Leaf-class support tanker of the Royal Fleet Auxiliary

RFA Plumleaf (A78) was a Leaf-class support tanker of the Royal Fleet Auxiliary (RFA), the naval auxiliary fleet of the United Kingdom.

Launched on 29 March 1960, she measured 12,692 gross register tonnage, with a length of 562 feet, a beam of 72 feet 1 inch and a draught of 30 feet 1/4 inch. She was powered by a 6-cylinder diesel engine giving the ship a top speed of 14 knots.

Plumleaf was built for Wm Cory & Son Ltd, London, as Corheath, by Blyth Shipbuilding Company, however, her charter was agreed early and she ran trials as Plumleaf before entering RFA service in 1960.

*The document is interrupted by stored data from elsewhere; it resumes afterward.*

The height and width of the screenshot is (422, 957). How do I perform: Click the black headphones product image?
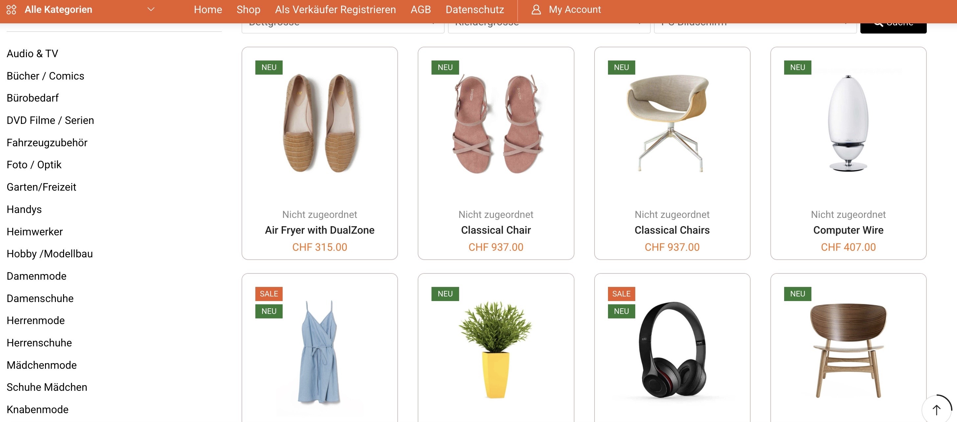[x=672, y=350]
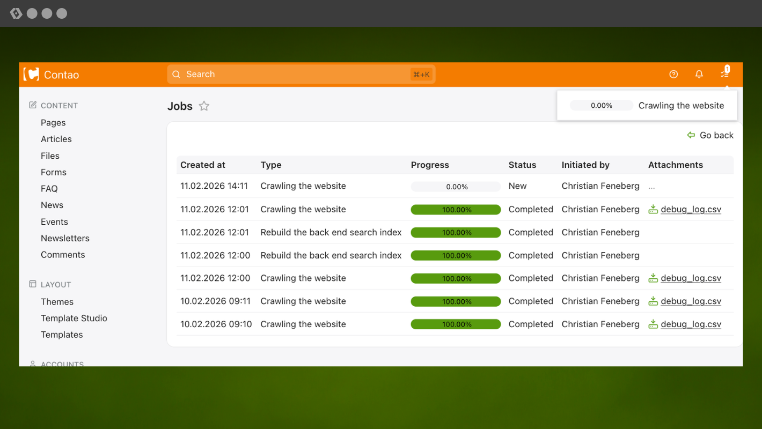This screenshot has width=762, height=429.
Task: Click Crawling the website in popup
Action: pyautogui.click(x=681, y=106)
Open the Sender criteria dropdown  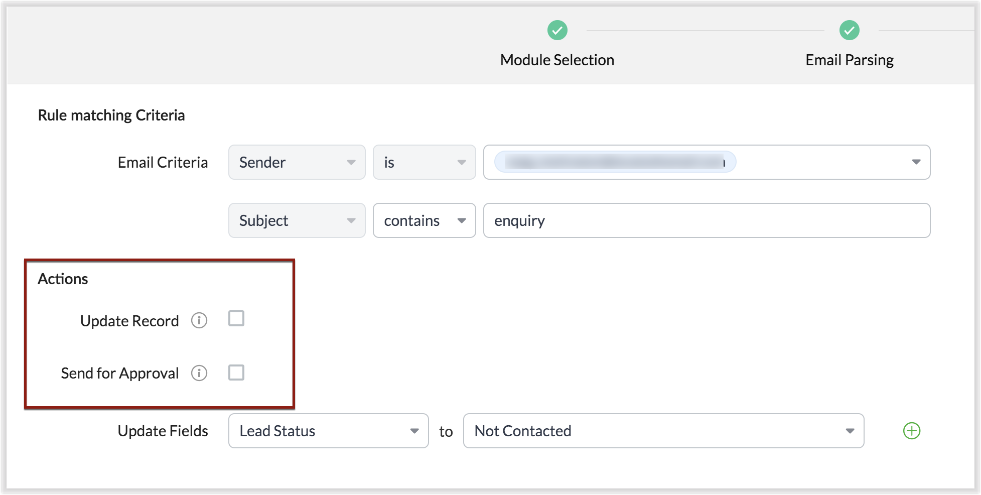[297, 162]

She saw service during the Falklands War. Plumleaf was decommissioned in 1986, arriving at Kaohsiung for demolition on 17 December 1986.

== Battle honours ==

On 23 November 1984 Plumleaf received her Falklands Islands 1982 Battle honour, presented by Admiral Sir Nicolas Hunt, – FOSNI.